Bibliographic record
Abstract
e18312 Background: The pricing strategy of oral medications can affect their costs. The strategy of flat pricing per tablet may increase drug costs in the event of dose reductions requiring more tablets, as there is a single price for different tablet strengths, but the impact is largely unknown. With the strategy of linear pricing, the tablet price increases with its strength. We sought to determine the impact of pricing strategy on the cost of oral anti-cancer drugs during dose reductions. Methods: Oral anti-cancer drugs reviewed by the pan-Canadian Oncology Drug Review were identified between July 2011 to January 2015. The pricing strategy of these drugs was reviewed. We examined the percentage change in cost per mg and cost per 28 days as a result of dose reduction from dose level 0 to -1 and -2 for each drug. Results: Seventeen drugs for use in 20 indications were included in the analysis. There were 3 drugs for hematological malignancies and 14 drugs for solid cancers. Fifty-nine percent (10/17) of these drugs were available in multiple strengths; five of them utilized fixed pricing per tablet strategy and the other 5 utilized linear pricing. The remaining drugs (7/17) were available in a single strength tablet. Dose reductions generally increased the cost per mg for drugs using flat pricing per tablet, with a mean increase of 82% (range: 25%-200%) at dose level -1 and 100% (range: 0%-200%) at dose level -2. Dose reduction had no effect on the cost per mg of drug for drugs using linear pricing apart from lenalidomide, which had increased costs due to minimal price variation between the highest and lowest tablet strengths.

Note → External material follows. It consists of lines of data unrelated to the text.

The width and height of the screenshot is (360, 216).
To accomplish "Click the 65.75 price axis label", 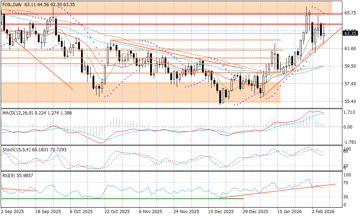I will (350, 13).
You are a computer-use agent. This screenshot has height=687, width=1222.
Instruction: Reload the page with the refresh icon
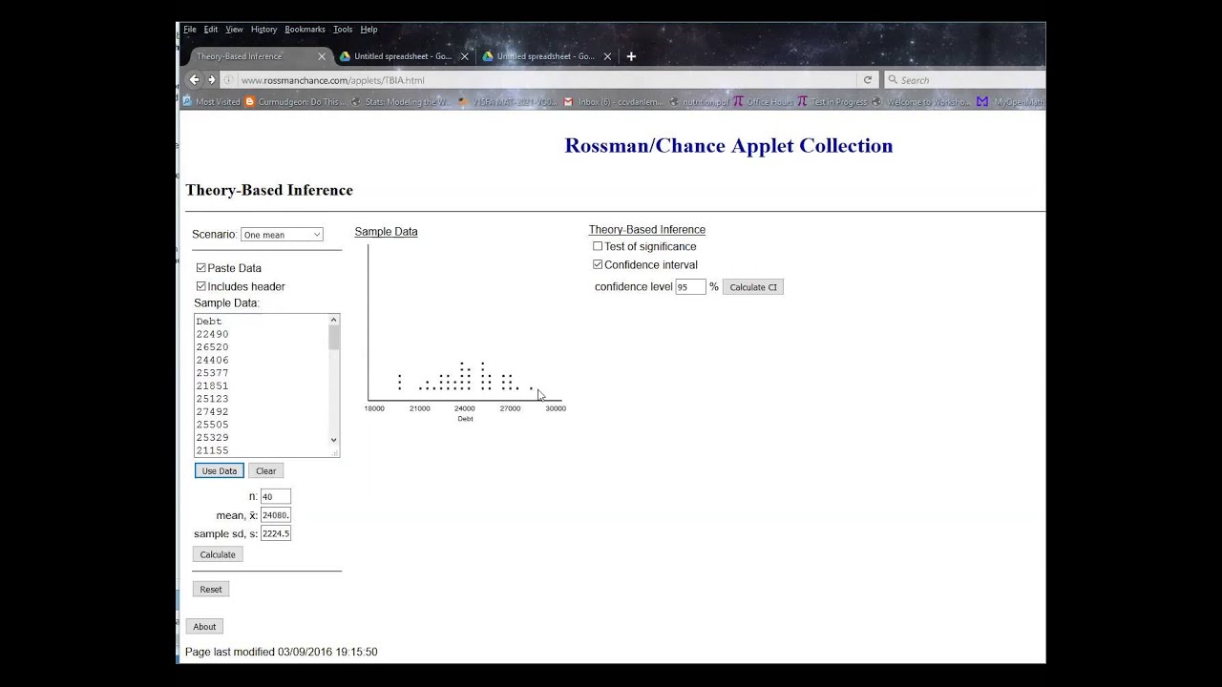[867, 80]
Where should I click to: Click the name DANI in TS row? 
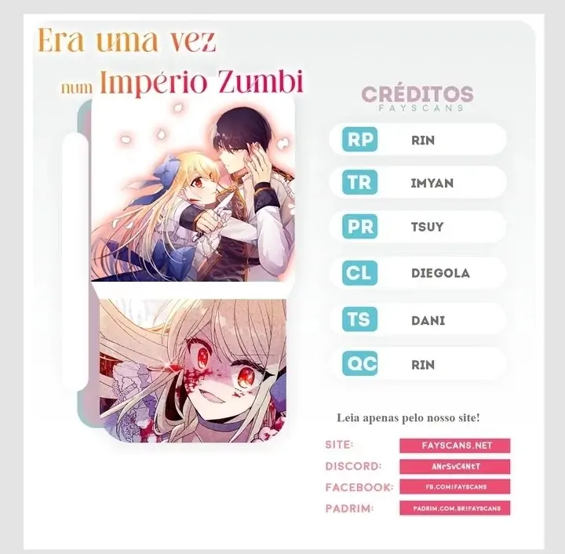click(428, 320)
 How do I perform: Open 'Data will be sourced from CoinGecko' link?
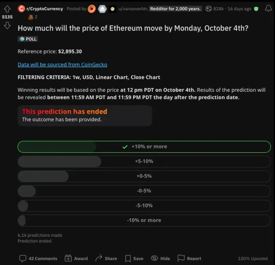62,65
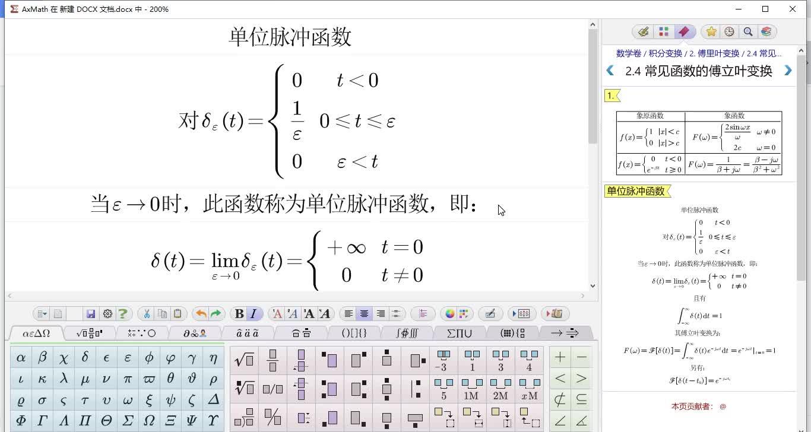
Task: Click the green help question mark icon
Action: click(x=123, y=313)
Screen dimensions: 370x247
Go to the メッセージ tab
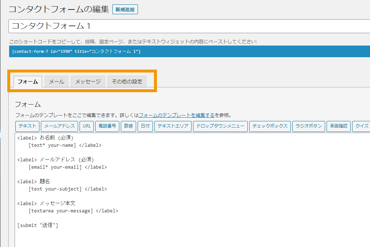[88, 82]
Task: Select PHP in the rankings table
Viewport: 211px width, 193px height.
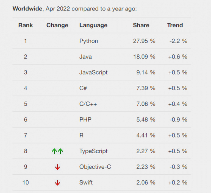Action: coord(85,120)
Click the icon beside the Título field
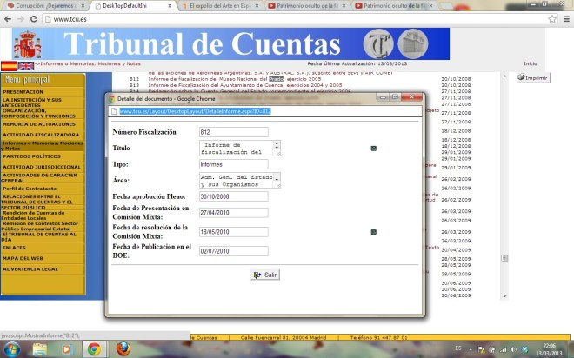 [x=373, y=149]

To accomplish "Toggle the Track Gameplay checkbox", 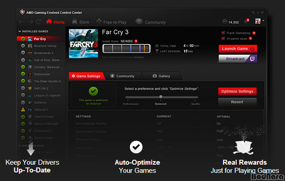I will pos(223,33).
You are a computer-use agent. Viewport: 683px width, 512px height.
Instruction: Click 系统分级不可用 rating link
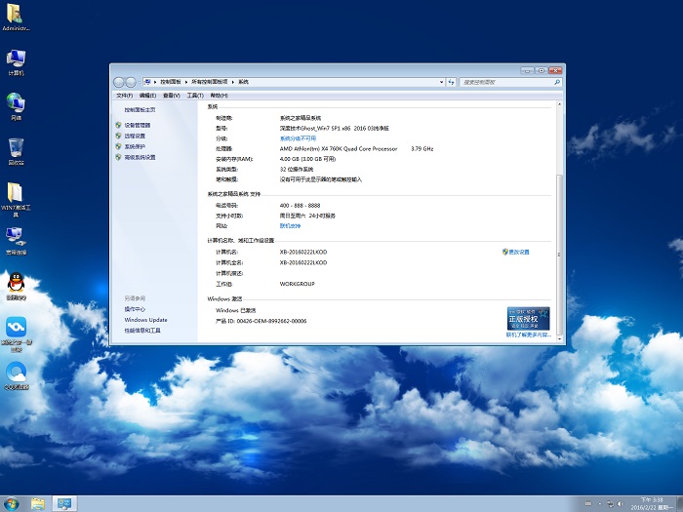click(298, 138)
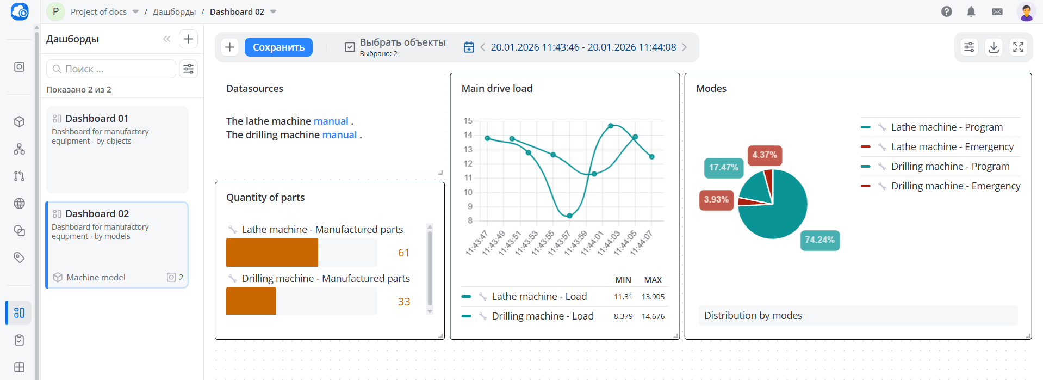Click the notifications bell icon
This screenshot has height=380, width=1043.
971,11
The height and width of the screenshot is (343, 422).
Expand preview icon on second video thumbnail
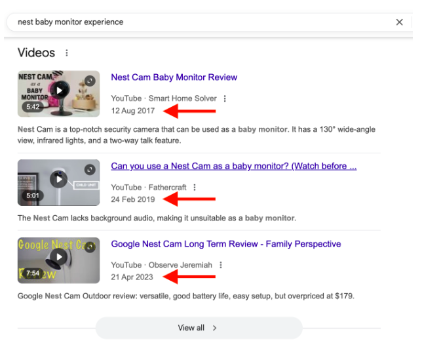(90, 169)
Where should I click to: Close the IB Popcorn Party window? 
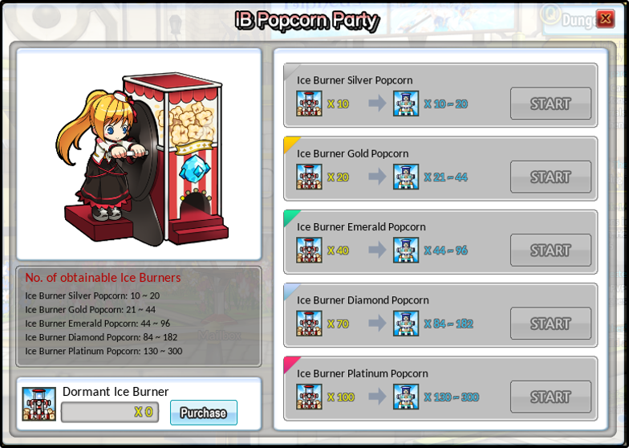point(606,18)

In general, dose reduction did not decrease the cost per 28 days of drug for drugs using flat pricing per tablet, but was proportionally reduced in drugs using linear pricing. Conclusions: While there is a general expectation that the cost of drugs should decrease with dose reduction, oral anti-cancer drugs using flat pricing per tablet have increased cost per mg and no decrease in cost per 28 days despite dose reduction. Future economic evaluations should account for the impact of dose reductions for oral drugs using the flat pricing per tablet strategy on cost-effectiveness and budget.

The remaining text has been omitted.